Autographa californica multiple nucleopolyhedrovirus orf114 is not essential for virus replication in vitro, but its knockout reduces per os infectivity in vivo

Abstract

Autographa californica multiple nucleopolyhedrovirus (AcMNPV) orf114 (ac114) is one of the highly conserved unique genes in the lepidopteran group I nucleopolyhedrovirus. So far, the biological function of ac114 is unknown. To study the function of ac114 in the virus life cycle, an ac114 knockout baculovirus shuttle vector (bacmid) was generated. Fluorescence and light microscopy showed that the ac114 knockout mutant was able to produce infectious budded viruses (BVs) and occlusion bodies (OBs).
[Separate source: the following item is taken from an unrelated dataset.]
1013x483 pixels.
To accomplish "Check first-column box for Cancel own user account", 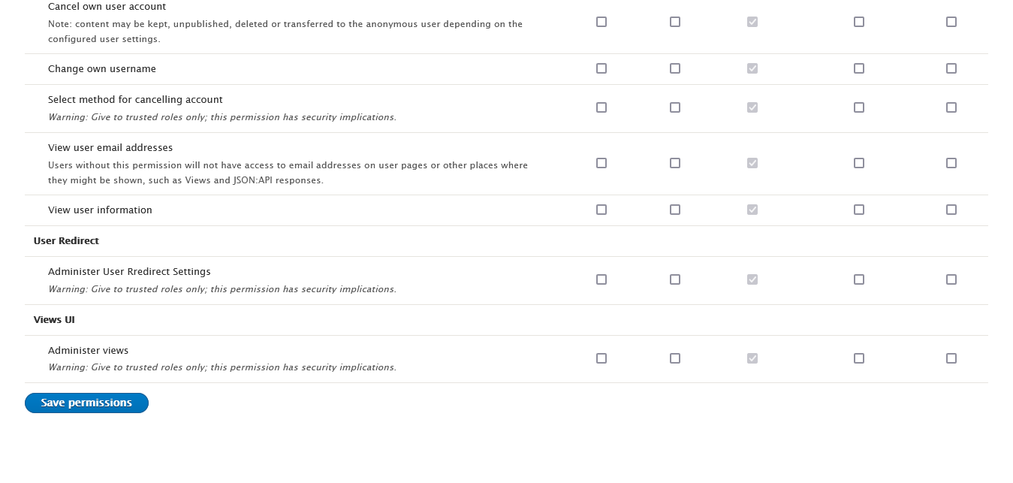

Titration assays demonstrated that the ac114 knockout virus had similar growth kinetics to the control virus during the infection phase. Electron microscopy indicated that ac114 did not affect the morphogenesis of BVs and occlusion-derived viruses (ODVs); however, the numbers of ODVs per OB of the ac114 knockout virus were significantly lower than those of the control virus. RT-PCR demonstrated that ac114 was a late stage expression gene and that its transcription initiated at an A residue, 16 nucleotides upstream of the ATG start codon. Intracellular localization analysis revealed that the Ac114-GFP fusion protein localized predominantly as punctate patches in the cytoplasm of infected Sf9 cells. Bioassays showed that the ac114 knockout did not change the killing speed of AcMNPV in Spodoptera exigua larvae, but reduced its viral infectivity significantly. Taken together, these data indicate that ac114 is an auxiliary gene that facilitates embedding of ODVs into OBs, thus affecting the per os infectivity of the virus.